Wishful Thinking

I am moved deeply by weather, which is why living in Northern California is such a beautiful thing. We get one or two heat waves over the summer, but living only an hour's drive away from the coastline and within viewing distance of the gorgeous mountainside has a calming effect. When I first moved to California, I was completely unnerved by the winter rains. I was used to the fierce monsoons, the temperamental storms of humid summers that caused power outages and floods. But here, the rain was different. It raged from time to time, goaded on by one cold front or warm front or something of the sort, but usually it just fell at a steady pace, often for several days in a row. Even the rain in California was temperate.

We are in a drought this year. There has been almost no rain, and water conservation efforts have taken on a new importance and urgency. The winter has been uncharacteristically warm and dry. I wonder if the lack of rain somehow caused a drought in my writing, too. I have felt disconnected from it.
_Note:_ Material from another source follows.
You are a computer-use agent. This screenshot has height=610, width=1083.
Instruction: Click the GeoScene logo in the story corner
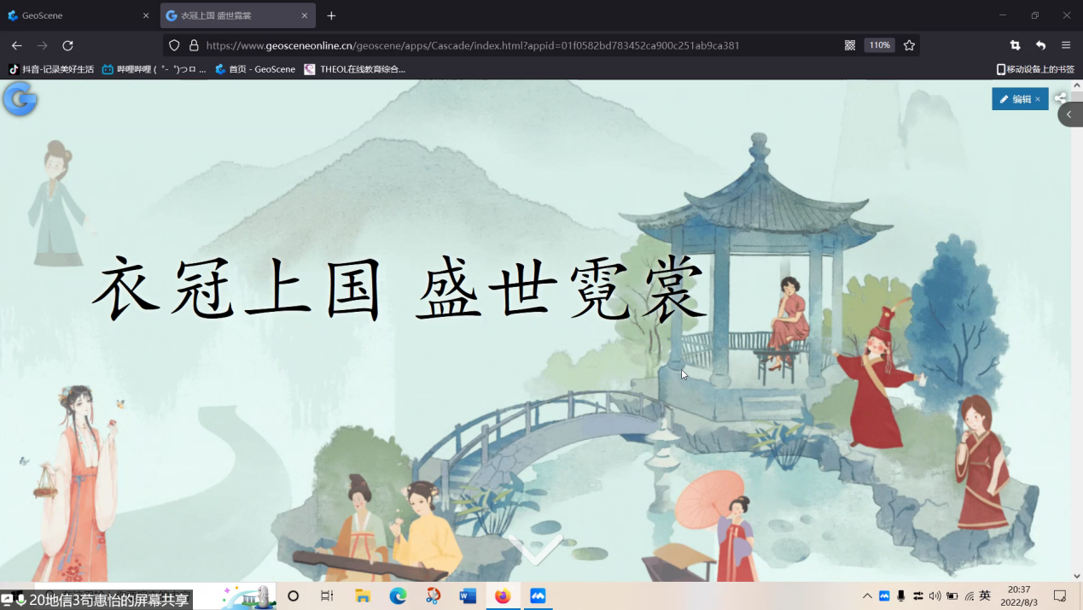(x=20, y=99)
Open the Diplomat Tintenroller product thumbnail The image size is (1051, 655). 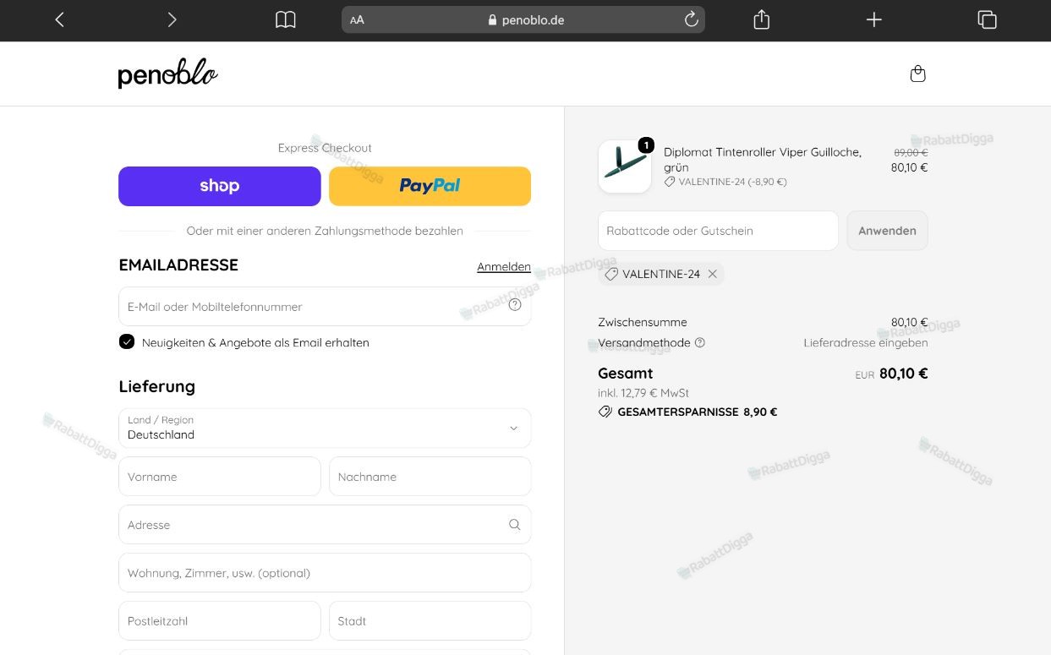(625, 166)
While this is ordinarily a cause for alarm, this time I have just been apathetic. This morning, though, the clouds shivered ever so slightly and we got a tiny bit of rain. The roads were slick in the morning as I pulled out of the driveway later than usual. In the office, I was quickly swept into meetings and discussions, having very little time to appreciate the view from my window - the overcast sky, the juxtaposition of vibrant and muted colors, the brief rain making everything sharper while the haze in the air and the coverlet over the sun making it all distant, almost sepia colored. But now, I have a momentary reprieve, and I find myself getting drawn to this blank page (no longer blank), some odd compelling force swelling inside me, willing me to write - anything. And so, I do. 
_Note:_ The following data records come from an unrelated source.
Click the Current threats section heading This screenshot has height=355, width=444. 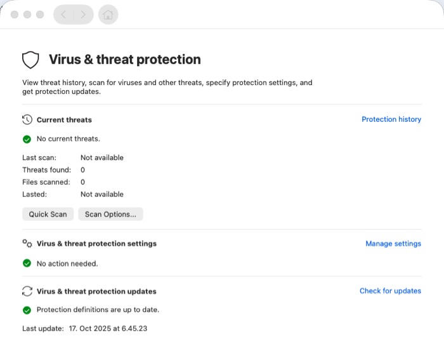(64, 119)
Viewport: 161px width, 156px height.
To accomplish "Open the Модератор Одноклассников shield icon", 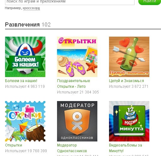I will (77, 121).
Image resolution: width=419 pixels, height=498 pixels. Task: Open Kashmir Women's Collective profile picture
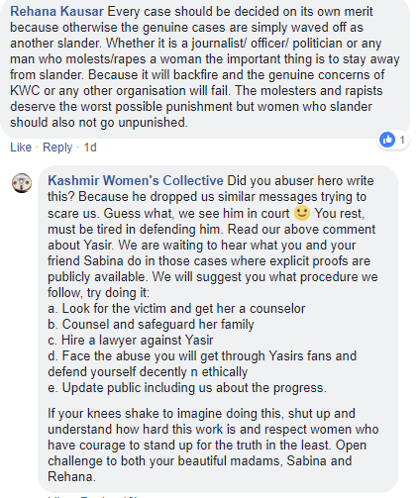[x=22, y=183]
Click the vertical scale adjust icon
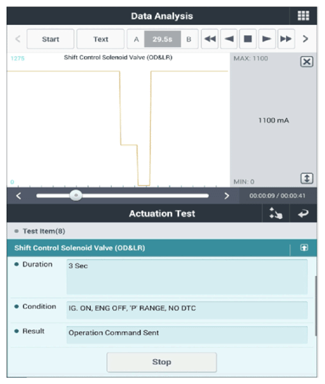This screenshot has width=325, height=384. pos(307,178)
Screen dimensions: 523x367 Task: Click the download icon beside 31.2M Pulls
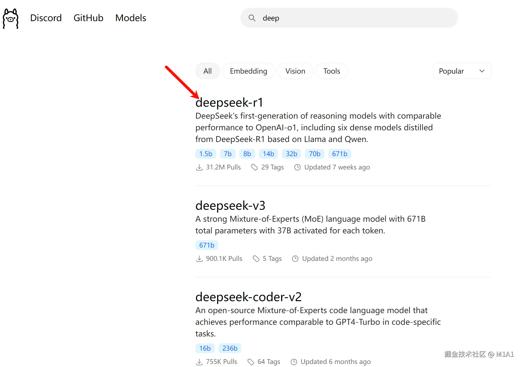tap(199, 167)
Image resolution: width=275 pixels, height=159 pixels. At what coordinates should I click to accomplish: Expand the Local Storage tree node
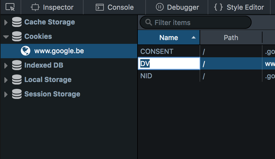click(6, 80)
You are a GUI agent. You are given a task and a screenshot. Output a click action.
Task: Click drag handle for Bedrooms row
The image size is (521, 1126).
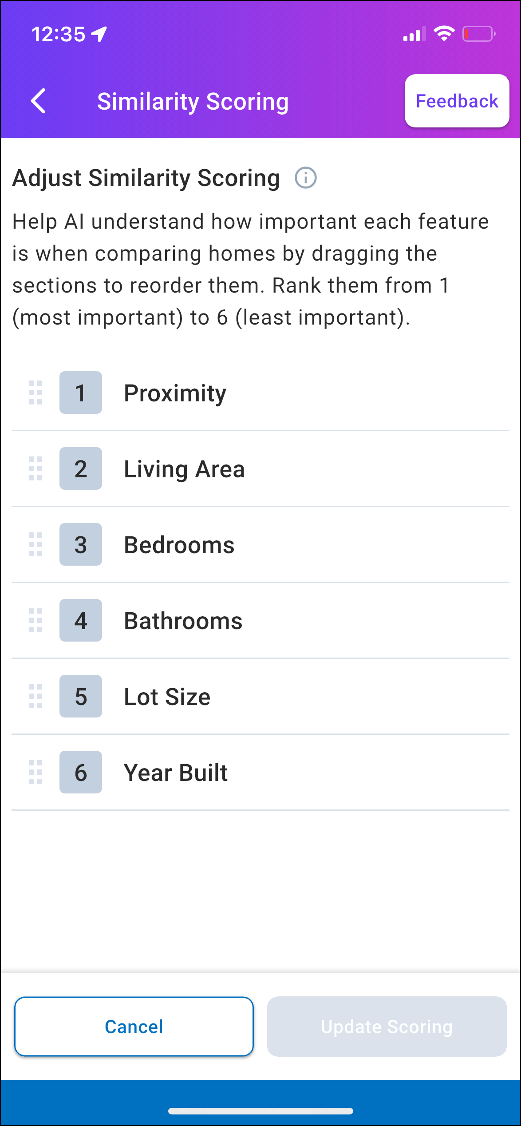click(x=36, y=544)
I find myself wishing for a real winter storm, for the clouds to erupt and end this drought, end this state of unease and disuse in me. I am wishing for winds and heavy rain and thunder and the sound of all of it, the whistle of the wind, and the prattle of the rain, and the deep cough-like hum of the thunder. And as I wish for this I close my eyes and imagine the smell of such weather wafting with the wind through the kitchen window, a pine-scented candle burning on the counter, a steaming mug of cardamom chai, my baby playing with her books, the Food Channel playing in the background, and the death-grip suffocating my writing finally loosened because of the sudden release of winter rain.